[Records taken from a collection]
━━━

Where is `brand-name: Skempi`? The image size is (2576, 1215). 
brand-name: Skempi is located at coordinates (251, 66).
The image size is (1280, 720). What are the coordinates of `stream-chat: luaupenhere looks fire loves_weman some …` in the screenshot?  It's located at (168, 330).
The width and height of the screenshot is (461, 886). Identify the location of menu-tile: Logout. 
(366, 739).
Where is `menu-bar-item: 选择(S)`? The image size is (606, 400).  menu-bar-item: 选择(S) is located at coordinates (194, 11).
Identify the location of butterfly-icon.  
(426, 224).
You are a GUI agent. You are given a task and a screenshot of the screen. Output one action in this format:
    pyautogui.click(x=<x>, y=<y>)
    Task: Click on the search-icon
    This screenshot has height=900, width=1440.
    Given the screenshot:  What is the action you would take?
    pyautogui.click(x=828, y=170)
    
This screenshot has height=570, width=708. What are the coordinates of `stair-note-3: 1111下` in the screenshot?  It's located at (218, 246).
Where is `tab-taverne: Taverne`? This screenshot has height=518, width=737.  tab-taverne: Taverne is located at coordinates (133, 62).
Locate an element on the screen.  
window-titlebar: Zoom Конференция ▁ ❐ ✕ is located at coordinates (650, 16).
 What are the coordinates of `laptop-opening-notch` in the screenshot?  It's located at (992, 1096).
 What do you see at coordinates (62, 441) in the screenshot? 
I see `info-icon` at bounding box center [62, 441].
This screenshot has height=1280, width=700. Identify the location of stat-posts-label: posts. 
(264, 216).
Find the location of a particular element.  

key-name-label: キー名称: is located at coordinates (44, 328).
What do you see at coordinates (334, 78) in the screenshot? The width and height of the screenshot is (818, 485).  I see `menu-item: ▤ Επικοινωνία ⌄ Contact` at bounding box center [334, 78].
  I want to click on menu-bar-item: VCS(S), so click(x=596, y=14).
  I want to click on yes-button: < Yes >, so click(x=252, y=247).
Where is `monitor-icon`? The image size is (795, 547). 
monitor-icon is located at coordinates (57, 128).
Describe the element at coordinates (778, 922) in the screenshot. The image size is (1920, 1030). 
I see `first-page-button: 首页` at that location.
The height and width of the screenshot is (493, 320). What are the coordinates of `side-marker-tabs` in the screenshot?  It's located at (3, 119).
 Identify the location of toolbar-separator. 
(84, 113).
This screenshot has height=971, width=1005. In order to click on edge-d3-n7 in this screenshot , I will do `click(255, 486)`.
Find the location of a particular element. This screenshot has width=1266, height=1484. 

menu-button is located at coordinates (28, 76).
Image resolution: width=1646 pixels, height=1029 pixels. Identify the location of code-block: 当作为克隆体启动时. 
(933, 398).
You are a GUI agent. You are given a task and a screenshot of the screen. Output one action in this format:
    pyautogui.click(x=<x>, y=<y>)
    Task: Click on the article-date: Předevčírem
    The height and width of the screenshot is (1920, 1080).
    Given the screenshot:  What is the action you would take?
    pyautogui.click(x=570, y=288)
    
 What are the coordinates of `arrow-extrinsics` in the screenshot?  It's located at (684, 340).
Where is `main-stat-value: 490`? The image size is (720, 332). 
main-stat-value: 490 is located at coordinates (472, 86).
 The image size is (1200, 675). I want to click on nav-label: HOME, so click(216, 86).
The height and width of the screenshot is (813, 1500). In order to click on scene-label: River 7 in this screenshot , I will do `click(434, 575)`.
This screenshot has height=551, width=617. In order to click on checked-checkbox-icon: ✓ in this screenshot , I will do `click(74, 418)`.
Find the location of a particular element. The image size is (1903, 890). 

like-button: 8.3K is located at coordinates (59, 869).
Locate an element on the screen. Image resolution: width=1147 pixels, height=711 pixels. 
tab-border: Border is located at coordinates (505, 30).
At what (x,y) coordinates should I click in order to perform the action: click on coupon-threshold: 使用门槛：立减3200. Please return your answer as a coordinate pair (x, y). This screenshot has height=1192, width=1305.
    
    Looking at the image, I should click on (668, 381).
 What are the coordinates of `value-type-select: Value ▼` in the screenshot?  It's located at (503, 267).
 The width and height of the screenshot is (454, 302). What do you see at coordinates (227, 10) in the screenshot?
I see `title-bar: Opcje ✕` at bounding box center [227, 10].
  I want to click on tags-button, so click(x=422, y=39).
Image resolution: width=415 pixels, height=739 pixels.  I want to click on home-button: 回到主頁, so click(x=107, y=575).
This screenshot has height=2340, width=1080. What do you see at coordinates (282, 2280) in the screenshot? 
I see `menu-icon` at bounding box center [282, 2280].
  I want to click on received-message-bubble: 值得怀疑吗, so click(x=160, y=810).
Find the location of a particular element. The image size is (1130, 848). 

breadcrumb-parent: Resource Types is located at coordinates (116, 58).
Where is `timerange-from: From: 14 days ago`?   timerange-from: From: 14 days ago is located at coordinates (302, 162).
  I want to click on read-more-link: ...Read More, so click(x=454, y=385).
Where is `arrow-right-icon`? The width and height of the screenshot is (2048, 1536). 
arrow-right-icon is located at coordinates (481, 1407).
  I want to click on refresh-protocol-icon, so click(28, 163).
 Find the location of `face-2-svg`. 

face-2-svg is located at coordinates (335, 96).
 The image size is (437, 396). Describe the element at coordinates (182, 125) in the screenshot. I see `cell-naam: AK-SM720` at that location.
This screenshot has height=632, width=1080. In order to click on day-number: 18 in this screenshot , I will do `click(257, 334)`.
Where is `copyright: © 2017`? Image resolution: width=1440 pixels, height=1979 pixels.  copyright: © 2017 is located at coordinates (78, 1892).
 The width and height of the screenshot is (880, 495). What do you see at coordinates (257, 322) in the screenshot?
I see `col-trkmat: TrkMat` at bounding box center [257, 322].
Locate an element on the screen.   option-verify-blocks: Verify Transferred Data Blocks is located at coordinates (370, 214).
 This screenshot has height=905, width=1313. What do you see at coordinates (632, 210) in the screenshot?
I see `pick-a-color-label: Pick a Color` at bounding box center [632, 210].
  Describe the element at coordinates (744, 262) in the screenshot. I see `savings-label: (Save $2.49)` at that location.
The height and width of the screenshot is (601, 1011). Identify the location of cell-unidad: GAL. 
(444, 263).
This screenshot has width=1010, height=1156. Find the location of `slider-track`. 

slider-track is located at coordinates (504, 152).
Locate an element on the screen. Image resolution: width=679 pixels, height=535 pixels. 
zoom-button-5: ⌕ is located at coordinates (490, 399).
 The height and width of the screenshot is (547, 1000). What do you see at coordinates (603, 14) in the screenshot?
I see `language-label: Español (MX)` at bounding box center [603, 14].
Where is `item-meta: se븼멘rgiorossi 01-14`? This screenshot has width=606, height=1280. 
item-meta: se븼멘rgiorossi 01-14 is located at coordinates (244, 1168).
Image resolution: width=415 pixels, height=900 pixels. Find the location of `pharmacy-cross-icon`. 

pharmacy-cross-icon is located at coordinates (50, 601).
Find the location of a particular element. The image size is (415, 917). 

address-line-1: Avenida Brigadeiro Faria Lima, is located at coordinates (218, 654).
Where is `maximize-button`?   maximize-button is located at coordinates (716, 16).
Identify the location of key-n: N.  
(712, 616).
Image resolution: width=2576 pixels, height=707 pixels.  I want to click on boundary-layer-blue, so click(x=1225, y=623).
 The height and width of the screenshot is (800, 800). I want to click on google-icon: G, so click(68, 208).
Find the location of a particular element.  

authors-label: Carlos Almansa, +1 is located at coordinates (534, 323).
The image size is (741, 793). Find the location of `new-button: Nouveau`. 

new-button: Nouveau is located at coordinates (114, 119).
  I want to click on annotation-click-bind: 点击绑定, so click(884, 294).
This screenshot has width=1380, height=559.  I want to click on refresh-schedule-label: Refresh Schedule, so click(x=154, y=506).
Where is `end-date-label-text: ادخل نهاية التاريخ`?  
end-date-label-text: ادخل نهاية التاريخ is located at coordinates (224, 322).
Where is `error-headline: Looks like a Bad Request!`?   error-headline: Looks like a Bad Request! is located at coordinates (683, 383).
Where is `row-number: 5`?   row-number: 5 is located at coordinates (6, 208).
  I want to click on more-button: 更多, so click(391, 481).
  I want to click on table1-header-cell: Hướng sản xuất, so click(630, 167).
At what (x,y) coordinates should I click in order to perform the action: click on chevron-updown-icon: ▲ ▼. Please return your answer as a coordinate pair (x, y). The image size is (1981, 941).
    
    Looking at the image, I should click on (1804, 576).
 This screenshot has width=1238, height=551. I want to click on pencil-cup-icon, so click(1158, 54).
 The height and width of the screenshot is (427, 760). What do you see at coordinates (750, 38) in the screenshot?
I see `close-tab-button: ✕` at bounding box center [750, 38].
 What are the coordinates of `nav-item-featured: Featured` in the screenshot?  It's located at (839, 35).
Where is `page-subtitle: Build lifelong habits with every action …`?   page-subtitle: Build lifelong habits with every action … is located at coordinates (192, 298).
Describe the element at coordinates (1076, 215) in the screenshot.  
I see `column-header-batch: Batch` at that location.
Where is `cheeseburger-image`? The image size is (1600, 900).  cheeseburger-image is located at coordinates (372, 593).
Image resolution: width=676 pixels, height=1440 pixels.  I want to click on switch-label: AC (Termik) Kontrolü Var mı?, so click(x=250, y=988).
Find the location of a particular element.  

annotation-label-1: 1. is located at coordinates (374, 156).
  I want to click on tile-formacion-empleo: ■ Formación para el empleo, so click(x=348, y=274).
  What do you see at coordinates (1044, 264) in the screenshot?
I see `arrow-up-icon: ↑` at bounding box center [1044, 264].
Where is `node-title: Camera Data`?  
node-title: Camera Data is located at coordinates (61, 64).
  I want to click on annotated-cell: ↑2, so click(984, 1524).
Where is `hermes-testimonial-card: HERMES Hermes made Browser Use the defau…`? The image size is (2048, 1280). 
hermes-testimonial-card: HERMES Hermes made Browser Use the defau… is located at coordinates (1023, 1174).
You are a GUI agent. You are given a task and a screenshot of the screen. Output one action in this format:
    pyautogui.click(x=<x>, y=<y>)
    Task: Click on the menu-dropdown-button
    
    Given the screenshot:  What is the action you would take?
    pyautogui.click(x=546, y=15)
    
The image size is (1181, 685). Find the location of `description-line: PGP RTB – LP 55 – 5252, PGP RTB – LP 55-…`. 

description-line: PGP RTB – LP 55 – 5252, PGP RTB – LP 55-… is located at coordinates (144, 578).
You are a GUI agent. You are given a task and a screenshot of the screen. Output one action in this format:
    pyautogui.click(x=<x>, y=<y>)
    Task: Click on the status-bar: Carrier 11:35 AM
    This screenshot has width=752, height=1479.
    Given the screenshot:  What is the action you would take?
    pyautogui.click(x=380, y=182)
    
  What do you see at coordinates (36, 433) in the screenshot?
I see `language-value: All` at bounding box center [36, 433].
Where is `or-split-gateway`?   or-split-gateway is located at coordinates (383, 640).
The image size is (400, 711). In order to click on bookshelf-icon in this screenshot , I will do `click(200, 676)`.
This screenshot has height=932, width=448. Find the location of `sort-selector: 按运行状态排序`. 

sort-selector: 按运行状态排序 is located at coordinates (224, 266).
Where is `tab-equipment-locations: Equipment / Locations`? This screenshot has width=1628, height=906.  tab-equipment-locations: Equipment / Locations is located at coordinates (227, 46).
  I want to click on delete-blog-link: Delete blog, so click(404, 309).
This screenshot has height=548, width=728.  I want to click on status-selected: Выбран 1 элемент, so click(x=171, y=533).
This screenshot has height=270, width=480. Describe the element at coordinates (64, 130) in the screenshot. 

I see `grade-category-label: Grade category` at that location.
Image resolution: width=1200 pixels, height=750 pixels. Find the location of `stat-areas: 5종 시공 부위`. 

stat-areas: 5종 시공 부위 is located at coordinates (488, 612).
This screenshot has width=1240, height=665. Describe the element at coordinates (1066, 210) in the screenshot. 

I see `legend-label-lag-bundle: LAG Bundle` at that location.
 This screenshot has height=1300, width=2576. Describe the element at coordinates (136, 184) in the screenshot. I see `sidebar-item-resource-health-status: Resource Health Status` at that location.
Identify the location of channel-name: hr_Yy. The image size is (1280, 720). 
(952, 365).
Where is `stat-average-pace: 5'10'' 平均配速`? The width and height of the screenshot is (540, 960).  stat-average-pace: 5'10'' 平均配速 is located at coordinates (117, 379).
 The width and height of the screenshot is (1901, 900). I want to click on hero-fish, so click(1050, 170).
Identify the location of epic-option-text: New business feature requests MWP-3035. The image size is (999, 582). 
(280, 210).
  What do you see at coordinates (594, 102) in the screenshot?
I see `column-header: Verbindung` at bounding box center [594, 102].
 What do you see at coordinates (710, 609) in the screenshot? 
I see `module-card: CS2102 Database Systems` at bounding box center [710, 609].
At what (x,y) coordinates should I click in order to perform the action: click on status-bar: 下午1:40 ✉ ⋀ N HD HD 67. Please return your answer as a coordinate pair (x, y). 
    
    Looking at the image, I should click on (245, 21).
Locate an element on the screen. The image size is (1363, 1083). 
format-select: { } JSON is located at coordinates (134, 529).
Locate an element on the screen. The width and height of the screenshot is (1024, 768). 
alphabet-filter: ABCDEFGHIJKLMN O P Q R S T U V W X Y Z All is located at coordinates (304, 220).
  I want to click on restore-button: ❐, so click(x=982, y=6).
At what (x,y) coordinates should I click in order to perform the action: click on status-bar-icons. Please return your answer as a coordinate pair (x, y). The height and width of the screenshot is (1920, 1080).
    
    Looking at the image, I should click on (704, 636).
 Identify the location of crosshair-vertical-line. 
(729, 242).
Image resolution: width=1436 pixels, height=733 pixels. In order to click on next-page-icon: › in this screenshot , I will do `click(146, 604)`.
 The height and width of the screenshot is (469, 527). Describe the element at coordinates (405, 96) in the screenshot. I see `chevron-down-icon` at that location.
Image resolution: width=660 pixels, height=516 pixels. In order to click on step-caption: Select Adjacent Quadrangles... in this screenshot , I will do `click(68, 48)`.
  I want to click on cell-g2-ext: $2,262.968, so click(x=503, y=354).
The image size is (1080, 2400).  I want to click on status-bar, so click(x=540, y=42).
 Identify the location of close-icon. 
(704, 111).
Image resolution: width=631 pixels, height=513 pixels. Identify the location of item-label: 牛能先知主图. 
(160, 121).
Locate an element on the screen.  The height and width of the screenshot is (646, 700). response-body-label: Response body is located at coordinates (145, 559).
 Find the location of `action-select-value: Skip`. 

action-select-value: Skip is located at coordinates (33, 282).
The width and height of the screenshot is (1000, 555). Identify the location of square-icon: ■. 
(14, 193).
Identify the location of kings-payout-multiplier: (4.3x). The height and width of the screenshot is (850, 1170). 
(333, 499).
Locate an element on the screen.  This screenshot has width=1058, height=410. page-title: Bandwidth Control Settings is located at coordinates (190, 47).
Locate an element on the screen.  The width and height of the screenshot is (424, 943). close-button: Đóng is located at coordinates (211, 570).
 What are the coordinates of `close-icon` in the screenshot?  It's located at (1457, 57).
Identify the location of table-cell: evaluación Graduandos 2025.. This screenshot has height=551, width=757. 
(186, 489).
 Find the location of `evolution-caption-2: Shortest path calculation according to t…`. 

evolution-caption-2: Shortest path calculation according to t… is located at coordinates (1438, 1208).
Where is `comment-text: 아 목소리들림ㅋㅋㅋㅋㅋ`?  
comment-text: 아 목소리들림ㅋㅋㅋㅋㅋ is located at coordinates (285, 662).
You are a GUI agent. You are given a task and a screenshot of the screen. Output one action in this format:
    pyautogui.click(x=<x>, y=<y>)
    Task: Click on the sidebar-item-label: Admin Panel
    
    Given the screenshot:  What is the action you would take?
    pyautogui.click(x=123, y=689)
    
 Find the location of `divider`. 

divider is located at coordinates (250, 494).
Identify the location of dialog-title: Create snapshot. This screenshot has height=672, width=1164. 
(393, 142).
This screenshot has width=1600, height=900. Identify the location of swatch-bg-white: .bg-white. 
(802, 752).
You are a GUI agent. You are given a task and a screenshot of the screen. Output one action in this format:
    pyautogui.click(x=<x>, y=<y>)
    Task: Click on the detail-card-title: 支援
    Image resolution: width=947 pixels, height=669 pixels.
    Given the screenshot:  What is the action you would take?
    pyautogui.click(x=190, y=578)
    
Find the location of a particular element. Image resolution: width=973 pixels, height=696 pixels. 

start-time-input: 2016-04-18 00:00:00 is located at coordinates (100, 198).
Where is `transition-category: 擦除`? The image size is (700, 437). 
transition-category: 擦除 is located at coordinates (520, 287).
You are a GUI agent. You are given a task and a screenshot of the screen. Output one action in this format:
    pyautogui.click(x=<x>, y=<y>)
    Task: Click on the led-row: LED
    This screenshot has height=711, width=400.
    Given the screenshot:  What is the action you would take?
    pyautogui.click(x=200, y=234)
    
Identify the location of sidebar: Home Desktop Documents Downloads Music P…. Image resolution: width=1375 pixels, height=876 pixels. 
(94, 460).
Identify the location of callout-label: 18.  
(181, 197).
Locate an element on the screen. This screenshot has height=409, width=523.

━━━

THE TASK
Select each line above that contains the string "ادخل", treating uppercase and lowercase as different, and copy those lines.

FINAL ANSWER
Where is `end-date-label-text: ادخل نهاية التاريخ`?  
end-date-label-text: ادخل نهاية التاريخ is located at coordinates (224, 322).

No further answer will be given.